Collectord

Geo-IP lookups with Athena

March 18, 2019

Last week we shared with you how to setup a log aggregation with AWS Services for your Kubernetes clusters where one of the destinations is S3 with Glue Catalog, which allows you to run analytic queries with Athena and build reports with QuickSight. One of the advatages of running SQL queries and especially using relation schemas is that you can join data from the kubernetes logs with some reference tables, that you can define. A good examples is Geo IP table and ability to perform Geo IP lookups with this table.

Geo IP table

Load GeoLite2 tables

MaxMind provides GeoIP database available under Creative Commons Attribution-ShareAlike 4.0 International License. You can download it from their website GeoLite2 Free Downloadable Databases. Download GeoLite2 City database in CSV format and unzip it

curl -O https://geolite.maxmind.com/download/geoip/database/GeoLite2-City-CSV.zip
unzip GeoLite2-City-CSV.zip

We will use only two files GeoLite2-City-Blocks-IPv4.csv, that includes block of IP addresses, and GeoLite2-City-Locations-en.csv, that includes references from geo location id to the position on the map.

MATERIAL PROVIDED:
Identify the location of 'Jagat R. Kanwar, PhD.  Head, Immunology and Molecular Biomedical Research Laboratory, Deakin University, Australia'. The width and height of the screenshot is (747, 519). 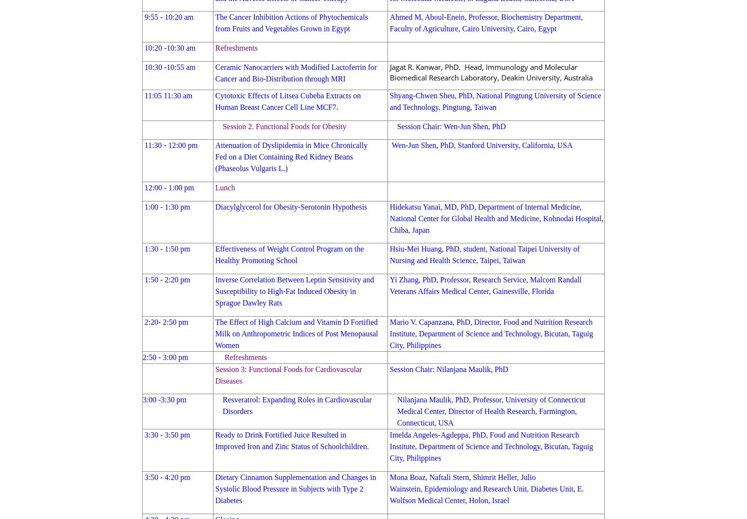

REQUIRED TASKS:
(1) Retype the Geo-IP article word for word, starting at "Load GeoLite2 tables" and ending at "on the map.".
(2) According to the Geo-IP article, what does choosing S3 with the Glue Catalog as a log destination make possible? Answer in one to three sentences.
(3) Proceed with the Geo-IP article from the point where it stops.

THE RESPONSES:
(1)
Load GeoLite2 tables

MaxMind provides GeoIP database available under Creative Commons Attribution-ShareAlike 4.0 International License. You can download it from their website GeoLite2 Free Downloadable Databases. Download GeoLite2 City database in CSV format and unzip it

curl -O https://geolite.maxmind.com/download/geoip/database/GeoLite2-City-CSV.zip
unzip GeoLite2-City-CSV.zip

We will use only two files GeoLite2-City-Blocks-IPv4.csv, that includes block of IP addresses, and GeoLite2-City-Locations-en.csv, that includes references from geo location id to the position on the map.

(2) Storing the Kubernetes logs in S3 with the Glue Catalog lets you run analytic queries on them with Athena. It also lets you build reports from them with QuickSight.

(3)
Gzip these files

gzip */GeoLite2-City-Locations-en.csv */GeoLite2-City-Blocks-IPv4.csv

And after that upload it to one of the S3 buckets that you have access to, for example

aws s3 cp */GeoLite2-City-Locations-en.csv.gz s3://example.com.logs/tmp/geolite2-citi-locations/data.csv.gz
aws s3 cp */GeoLite2-City-Blocks-IPv4.csv.gz s3://example.com.logs/tmp/geolite2-citi-blocks-ipv4/data.csv.gz

Go to Athena and create temporary tables, so we can look at these tables, and be able to work with them. Right now we give them prefix tmp_ as we will need to change the format of the fields a little, and we will use Athena to do that.

We will do all the operations under database kubernetes that we created with Collectord in the blog post from last week.

We will define the table for the IPv4 blocks with LazySimpleSerDe, as it does not have any quoted fields.

CREATE EXTERNAL TABLE IF NOT EXISTS kubernetes.tmp_geolite_blocks_ipv4 (
  network STRING,
  geoname_id INT,
  registered_country_geoname_id INT,
  represented_country_geoname_id INT,
  is_anonymous_proxy INT,
  is_satellite_provider INT,
  postal_code STRING,
  latitude DOUBLE,
  longitude DOUBLE,
  accuracy_radius INT
)
ROW FORMAT DELIMITED
  FIELDS TERMINATED BY ','
  LINES TERMINATED BY '\n'
LOCATION 's3://example.com.logs/tmp/geolite2-citi-blocks-ipv4/'
TBLPROPERTIES ('skip.header.line.count'='1');

And table for locations with OpenCSVSerDe as it does have quoted fields.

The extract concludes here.